14.02.2015: Banking und Belegarchivierung unter Linux

Immer wieder ist dies ein Thema unter den Kollegen und unter Freunden. Wie behält jeder von uns einen Überblick über die Finanzen und wie werden Belege und Doumente archiviert, ohne gleich ein zusätzliches Haus fürs Archiv bauen zu müssen? Hier mal ein paar Infos, wie ich dies für mich selbst gelöst habe: Die Kombination läuft nun bei mir schon eine ganze Weile. In einer Mail an einen Kollegen hatte ich vor ein paar Wochen geschrieben: „…Und heute komme ich jetzt endlich dazu, hier was zum Thema zu schreiben. Meine EC Belege scanne ich ein und lege sie unter fortlaufender Nummer als z.B. beleg20150075 ab, und zwar direkt auf meine Cloud: owncloud.org Diese ist auf dem Webserver der Intranet-NAS installiert, die Installation ist extrem einfach. Zu vergleichen mit einer freien Version von MS Sharepoint. Suche ich nach einem Beleg, muß ich nur den Belegstring eingeben und schon habe ich ihn…“

Und wie indizieren? Was ist mit Banking? Programme, die unter Linux laufen, sind rar gesät.

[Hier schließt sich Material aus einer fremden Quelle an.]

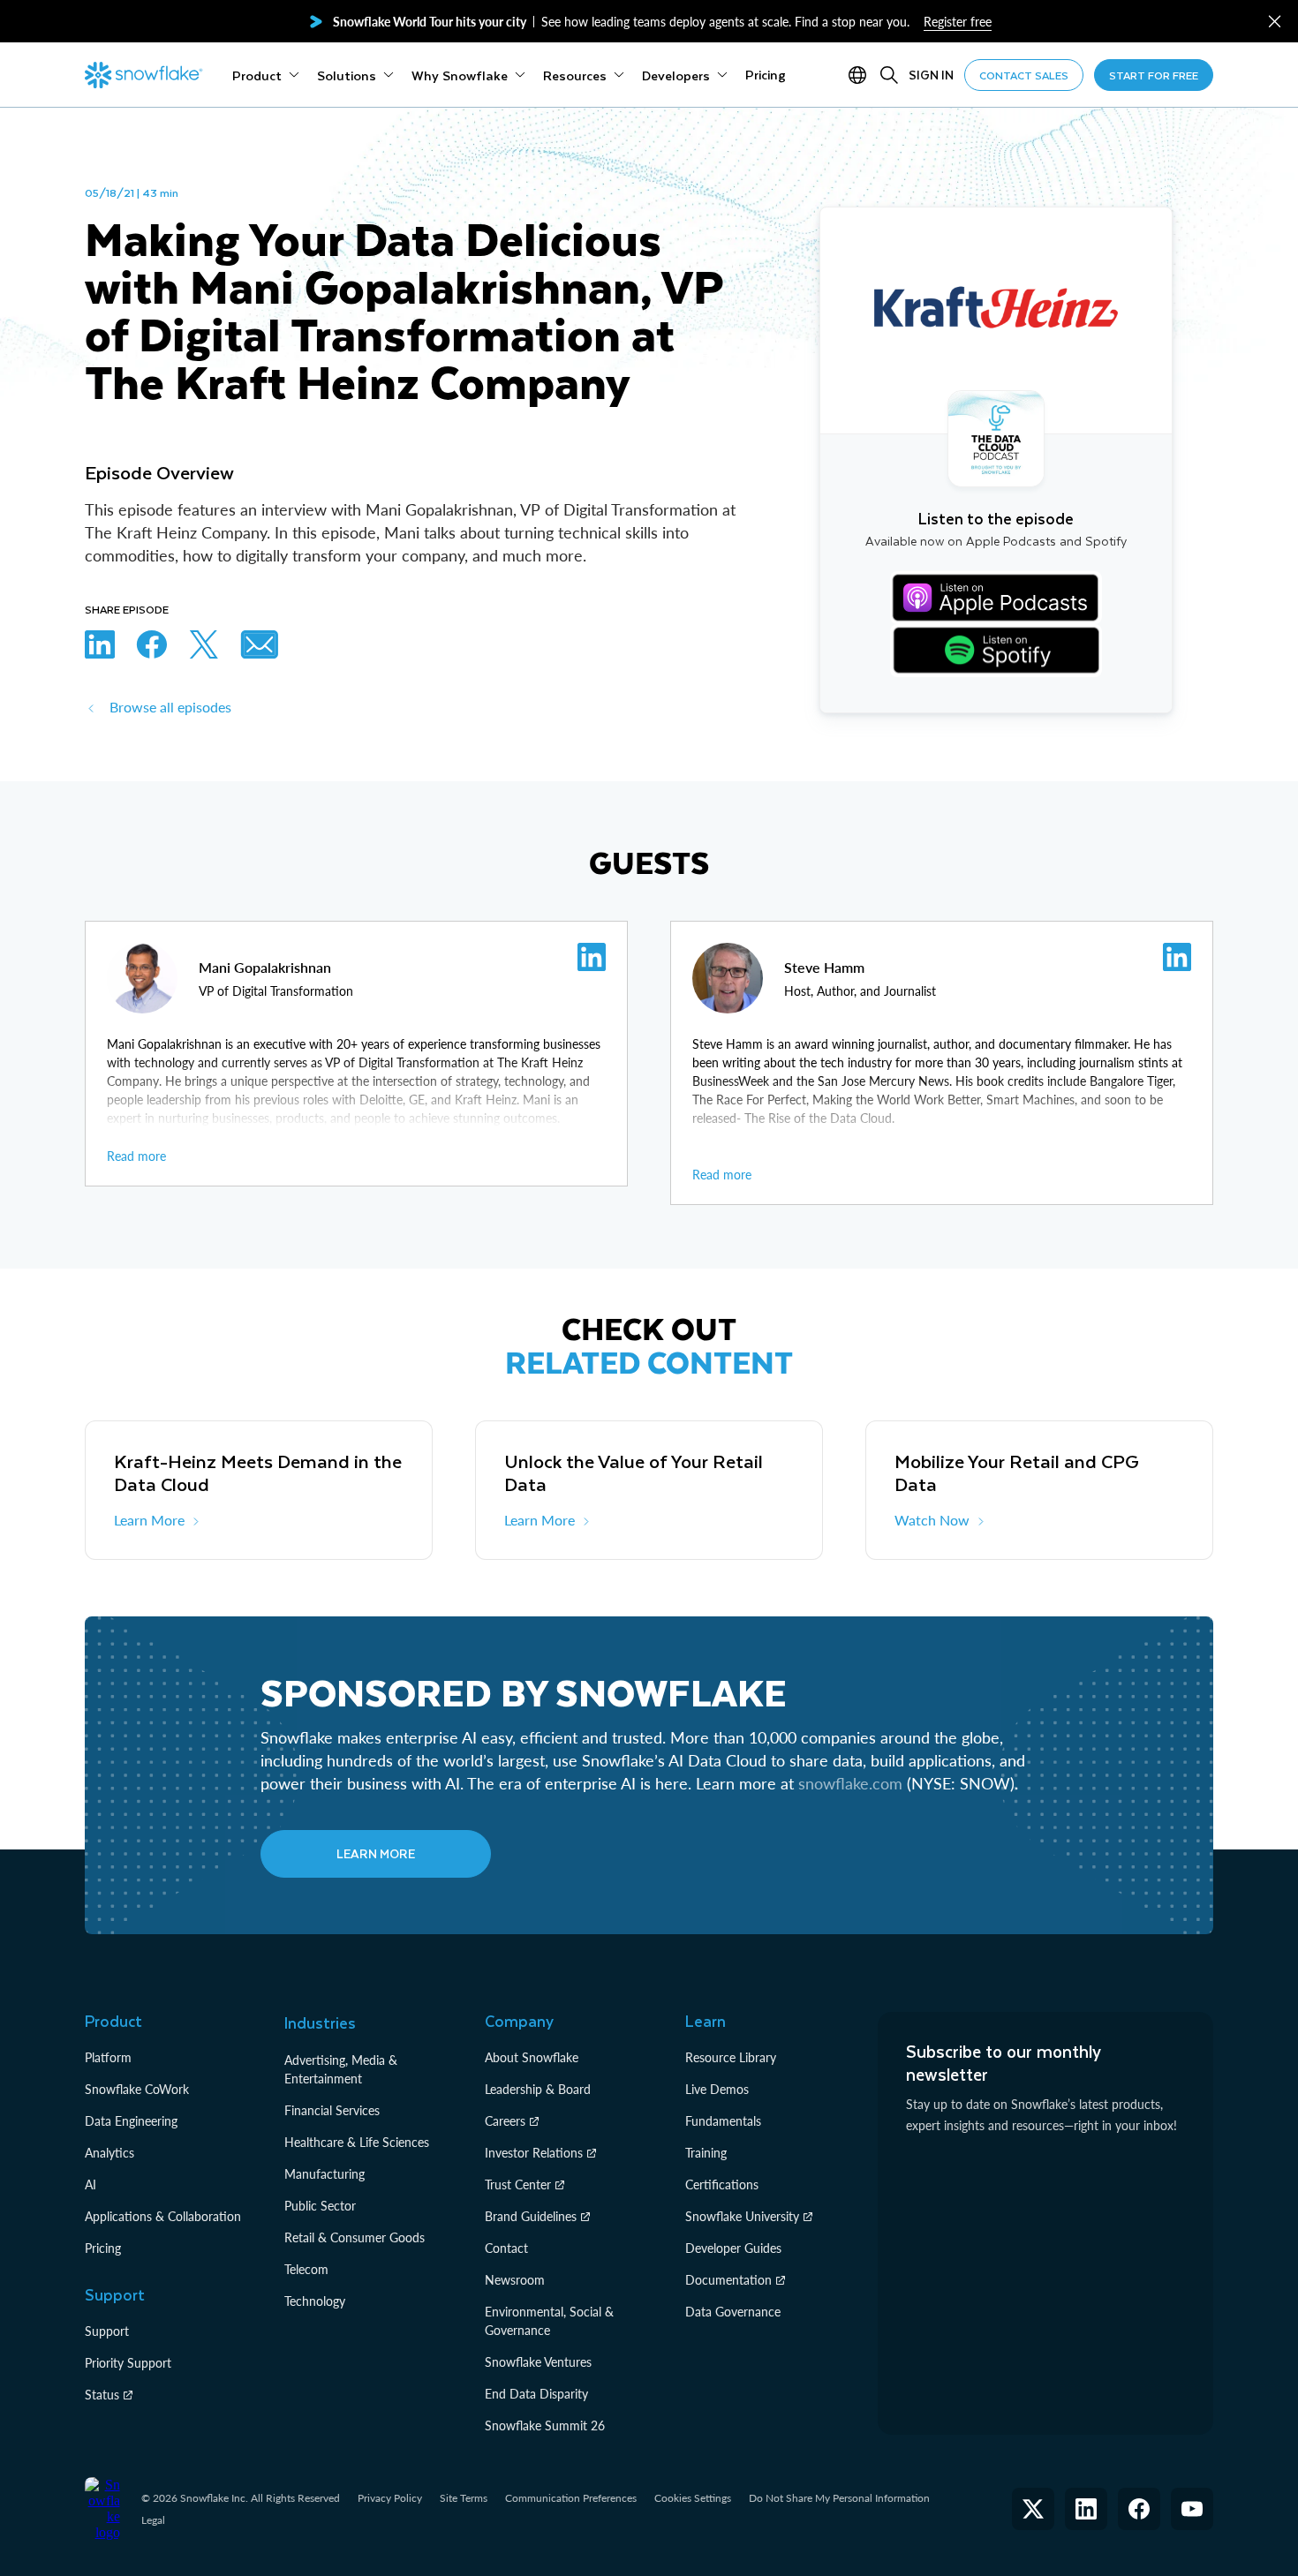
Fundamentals (723, 2120)
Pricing (103, 2248)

Eine ganze Zeit habe ich Moneyplex für Linux verwendet, aber Freiheit kostet hier Geld, und das hat mir gar nicht gepasst. Deshalb bin ich umgestiegen.

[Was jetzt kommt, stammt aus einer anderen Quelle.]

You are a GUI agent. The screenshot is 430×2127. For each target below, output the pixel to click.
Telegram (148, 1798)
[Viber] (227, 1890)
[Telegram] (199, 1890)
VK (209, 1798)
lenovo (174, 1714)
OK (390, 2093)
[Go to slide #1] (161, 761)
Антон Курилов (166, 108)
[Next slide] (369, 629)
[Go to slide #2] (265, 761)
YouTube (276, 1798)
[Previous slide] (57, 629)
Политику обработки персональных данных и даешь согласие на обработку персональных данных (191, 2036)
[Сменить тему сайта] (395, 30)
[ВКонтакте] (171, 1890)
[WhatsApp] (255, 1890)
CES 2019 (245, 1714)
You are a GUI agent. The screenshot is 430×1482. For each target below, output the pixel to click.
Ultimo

Alles in Richtung Banking mache ich seit einiger Zeit mit dem Bankingprogramm: Hibiscus. Dies hat eine PIN/TAN Schnittstelle zu den meisten Banken. On Top ist Jverein installiert. Eigentlich für Vereine gedacht (da habe ich es auch her), funktioniert aber auch hervorragend für die private Buchführung.
Der Entwickler ist sehr aktiv und es wurden auch schon mehrere Wünsche von mir mit berücksichtigt.
Und: das alles ist kostenlos.

Das alles läuft nicht nur unter Linux, sondern kann auch von Windows-Jüngern genutzt werden.